Tariff policy remains the primary source of macroeconomic uncertainty for the technology sector. Companies whose supply chains are deeply integrated into global trade — from chip manufacturers to server hardware assemblers — cannot adequately plan expenses and forecast margins when the rules of the game change with each new statement from Washington. Semiconductor companies proved particularly vulnerable, for whom Asia remains a critical manufacturing hub. Any tightening of the tariff regime directly impacts their costs and, as a consequence, their profitability.

But if tariffs are an external shock, then anxiety around AI has been growing from within the industry itself. After two years of unprecedented investment boom, when companies poured tens of billions of dollars into building data centers, purchasing GPUs, and developing models, the market is beginning to ask an uncomfortable question: where is the return on these investments? Corporate adoption of AI is progressing slower than expected. Many pilot projects never transitioned to full-scale deployment. Monetization of generative AI beyond a few large platforms remains more of a promise than reality. This gap between capital expenditures and actual revenue increasingly concerns investors.

The coming week promises to be defining. Ahead are quarterly earnings reports from two companies that best reflect current market sentiment. Nvidia, which became the symbol of the AI boom and the primary beneficiary of the race for computing power, must demonstrate that demand for its accelerators continues to grow.

Any hint of slowing growth pace or cautious guidance from management could trigger a massive sell-off not only in the company's stock but across the entire sector. Salesforce, in turn, will show how successfully a major corporate vendor converts AI functionality into actual revenue growth. Its results will serve as an indicator of whether corporate clients are ready to pay a premium for AI tools or whether the market overestimated the speed of their adoption.

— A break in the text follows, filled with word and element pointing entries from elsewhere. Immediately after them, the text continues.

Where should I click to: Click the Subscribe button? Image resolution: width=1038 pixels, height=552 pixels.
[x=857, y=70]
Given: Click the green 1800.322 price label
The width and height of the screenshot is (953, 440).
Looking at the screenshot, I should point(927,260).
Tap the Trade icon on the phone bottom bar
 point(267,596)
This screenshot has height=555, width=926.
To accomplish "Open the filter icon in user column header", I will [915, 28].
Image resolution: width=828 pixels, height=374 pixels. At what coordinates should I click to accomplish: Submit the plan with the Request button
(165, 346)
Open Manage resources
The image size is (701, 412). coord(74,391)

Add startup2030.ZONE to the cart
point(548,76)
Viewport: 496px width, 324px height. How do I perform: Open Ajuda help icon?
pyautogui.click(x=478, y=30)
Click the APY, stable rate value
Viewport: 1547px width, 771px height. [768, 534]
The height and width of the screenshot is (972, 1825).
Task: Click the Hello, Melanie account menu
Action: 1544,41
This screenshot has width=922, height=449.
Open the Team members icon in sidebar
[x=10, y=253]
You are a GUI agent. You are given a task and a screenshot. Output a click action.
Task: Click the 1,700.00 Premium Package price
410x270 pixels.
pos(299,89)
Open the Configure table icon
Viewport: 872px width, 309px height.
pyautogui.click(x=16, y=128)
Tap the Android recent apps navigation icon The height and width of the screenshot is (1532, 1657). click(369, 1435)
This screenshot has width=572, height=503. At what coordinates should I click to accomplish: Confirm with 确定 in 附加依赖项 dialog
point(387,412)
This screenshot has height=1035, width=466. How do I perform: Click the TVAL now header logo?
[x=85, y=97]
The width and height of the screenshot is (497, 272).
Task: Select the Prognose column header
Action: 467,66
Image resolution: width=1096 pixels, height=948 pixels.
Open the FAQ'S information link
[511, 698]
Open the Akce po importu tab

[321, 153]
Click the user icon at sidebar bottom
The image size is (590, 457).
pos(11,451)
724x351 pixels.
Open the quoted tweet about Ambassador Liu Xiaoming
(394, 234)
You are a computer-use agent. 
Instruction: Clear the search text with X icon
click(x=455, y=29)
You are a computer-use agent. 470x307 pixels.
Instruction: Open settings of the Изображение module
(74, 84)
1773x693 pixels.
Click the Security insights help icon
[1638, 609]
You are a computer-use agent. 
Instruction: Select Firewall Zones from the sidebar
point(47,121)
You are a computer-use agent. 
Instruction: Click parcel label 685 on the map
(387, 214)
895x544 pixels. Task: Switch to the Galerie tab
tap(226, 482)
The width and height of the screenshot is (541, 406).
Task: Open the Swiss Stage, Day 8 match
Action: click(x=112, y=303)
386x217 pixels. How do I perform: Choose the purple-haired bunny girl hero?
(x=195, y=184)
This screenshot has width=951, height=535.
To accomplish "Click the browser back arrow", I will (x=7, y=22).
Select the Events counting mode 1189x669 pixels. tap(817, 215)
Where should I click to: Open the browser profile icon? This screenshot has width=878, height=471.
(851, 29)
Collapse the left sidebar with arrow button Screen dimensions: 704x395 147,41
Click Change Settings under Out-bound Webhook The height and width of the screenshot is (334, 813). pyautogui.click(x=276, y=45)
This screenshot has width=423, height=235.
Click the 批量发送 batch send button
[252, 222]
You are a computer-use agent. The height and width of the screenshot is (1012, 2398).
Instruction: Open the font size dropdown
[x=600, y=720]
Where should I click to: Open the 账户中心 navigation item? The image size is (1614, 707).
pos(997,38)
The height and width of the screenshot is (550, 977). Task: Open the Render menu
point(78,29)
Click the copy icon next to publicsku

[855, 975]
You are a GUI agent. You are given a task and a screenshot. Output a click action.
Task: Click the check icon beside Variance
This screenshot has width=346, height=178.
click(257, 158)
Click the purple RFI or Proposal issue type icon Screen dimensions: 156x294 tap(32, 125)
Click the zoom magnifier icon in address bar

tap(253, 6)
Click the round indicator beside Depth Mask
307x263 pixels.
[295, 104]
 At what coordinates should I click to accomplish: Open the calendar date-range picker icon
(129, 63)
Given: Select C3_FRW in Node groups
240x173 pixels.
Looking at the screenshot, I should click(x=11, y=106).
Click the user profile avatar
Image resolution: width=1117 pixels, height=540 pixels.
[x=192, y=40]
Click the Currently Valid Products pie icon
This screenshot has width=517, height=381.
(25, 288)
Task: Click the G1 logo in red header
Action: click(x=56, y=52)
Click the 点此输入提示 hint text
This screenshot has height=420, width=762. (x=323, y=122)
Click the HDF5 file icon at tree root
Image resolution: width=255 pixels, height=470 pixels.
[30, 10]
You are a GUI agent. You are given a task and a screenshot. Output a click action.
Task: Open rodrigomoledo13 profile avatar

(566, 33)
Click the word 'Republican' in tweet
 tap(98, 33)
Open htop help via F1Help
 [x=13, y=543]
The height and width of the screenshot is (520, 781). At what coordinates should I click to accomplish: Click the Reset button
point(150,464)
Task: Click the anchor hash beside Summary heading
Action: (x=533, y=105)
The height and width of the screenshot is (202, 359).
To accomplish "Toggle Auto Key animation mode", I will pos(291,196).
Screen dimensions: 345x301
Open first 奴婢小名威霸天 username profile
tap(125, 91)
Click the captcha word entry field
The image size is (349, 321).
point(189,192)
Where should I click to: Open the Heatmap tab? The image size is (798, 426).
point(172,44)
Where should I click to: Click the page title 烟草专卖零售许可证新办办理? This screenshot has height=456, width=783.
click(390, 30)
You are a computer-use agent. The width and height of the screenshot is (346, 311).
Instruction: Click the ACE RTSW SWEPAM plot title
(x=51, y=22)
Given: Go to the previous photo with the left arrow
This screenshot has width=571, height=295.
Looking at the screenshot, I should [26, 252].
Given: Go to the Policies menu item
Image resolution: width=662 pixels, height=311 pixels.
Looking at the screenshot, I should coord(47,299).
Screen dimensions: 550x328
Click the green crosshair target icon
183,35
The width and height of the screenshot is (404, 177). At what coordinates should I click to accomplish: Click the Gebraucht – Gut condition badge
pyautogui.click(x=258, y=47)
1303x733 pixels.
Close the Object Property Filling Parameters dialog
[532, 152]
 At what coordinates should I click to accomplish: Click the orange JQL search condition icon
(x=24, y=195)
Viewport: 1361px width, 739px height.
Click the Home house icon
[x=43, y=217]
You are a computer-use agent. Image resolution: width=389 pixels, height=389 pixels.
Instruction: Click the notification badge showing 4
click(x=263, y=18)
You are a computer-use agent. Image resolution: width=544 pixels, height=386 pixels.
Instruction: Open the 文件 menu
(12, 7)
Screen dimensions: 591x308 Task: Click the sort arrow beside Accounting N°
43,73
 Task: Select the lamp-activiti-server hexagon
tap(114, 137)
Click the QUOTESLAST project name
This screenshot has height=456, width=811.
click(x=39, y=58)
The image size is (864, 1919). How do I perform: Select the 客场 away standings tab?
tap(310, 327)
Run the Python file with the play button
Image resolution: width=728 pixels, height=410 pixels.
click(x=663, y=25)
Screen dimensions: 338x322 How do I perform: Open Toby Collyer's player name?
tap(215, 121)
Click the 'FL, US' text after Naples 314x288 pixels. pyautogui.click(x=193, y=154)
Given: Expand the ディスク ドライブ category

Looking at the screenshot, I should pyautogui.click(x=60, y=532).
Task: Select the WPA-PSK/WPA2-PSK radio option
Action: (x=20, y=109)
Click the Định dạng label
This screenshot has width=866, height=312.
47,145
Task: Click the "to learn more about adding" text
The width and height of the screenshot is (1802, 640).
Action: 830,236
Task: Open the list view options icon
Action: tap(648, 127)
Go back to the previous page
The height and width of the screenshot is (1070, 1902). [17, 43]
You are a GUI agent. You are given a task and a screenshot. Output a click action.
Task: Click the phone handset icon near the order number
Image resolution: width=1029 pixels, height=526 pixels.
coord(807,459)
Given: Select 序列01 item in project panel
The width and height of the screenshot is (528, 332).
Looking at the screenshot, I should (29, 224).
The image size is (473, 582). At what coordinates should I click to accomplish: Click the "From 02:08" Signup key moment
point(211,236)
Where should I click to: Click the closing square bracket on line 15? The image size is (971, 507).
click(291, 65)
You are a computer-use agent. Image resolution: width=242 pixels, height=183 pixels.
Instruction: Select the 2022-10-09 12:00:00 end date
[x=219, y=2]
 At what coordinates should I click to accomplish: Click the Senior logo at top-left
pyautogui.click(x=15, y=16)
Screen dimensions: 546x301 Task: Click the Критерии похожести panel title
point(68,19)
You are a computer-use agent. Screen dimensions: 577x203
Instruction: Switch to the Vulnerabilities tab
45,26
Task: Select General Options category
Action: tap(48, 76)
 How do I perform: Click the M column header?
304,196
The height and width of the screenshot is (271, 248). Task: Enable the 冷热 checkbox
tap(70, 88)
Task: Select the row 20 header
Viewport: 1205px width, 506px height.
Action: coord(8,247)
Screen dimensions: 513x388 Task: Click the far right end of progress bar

The cryptocurrency market, which in recent years has become increasingly correlated with sentiment in the technology sector, also came under pressure. Bitcoin fell below the $65,000 mark — the second time in February. This is particularly notable given that just a few months ago the crypto community was extraordinarily optimistic. Bitcoin's decline in this context is not so much a story about crypto as an indicator of a general deterioration in appetite for risk. When investors get nervous, the most speculative assets are the first to be hit.

It is important to understand the broader context of what is happening. The technology sector experienced a phenomenal rally, largely built on expectations of AI's transformational effect. The market capitalization of the "Magnificent Seven" grew by trillions of dollars. But markets are cyclical, and a phase of overvaluation was inevitable. The question was never whether a correction would occur, but what would trigger it. Now we see two triggers firing simultaneously: geopolitical uncertainty has undermined confidence in macroeconomic stability, and growing skepticism about the pace of AI monetization has cast doubt on company valuations that were built on years of flawless growth ahead.

For Russian observers, this situation carries several important signals. First, a slowdown in AI infrastructure investments in the West could affect global availability of computing resources and, consequently, the cost of cloud services. Second, if the correction proves deep, it could lead to market consolidation — weaker AI startups, deprived of access to cheap capital, will be forced either to sell or close. Third, tariff uncertainty may accelerate the process of regionalization of technology supply chains, which creates both risks and opportunities for local players.

The coming days will show whether the current decline is a healthy correction of an overheated market or the beginning of a deeper revision of expectations about the AI revolution. Nvidia and Salesforce's reports will give the market concrete figures instead of abstract fears. And it is these figures that will determine whether optimism returns or gives way to a new, more sober reality.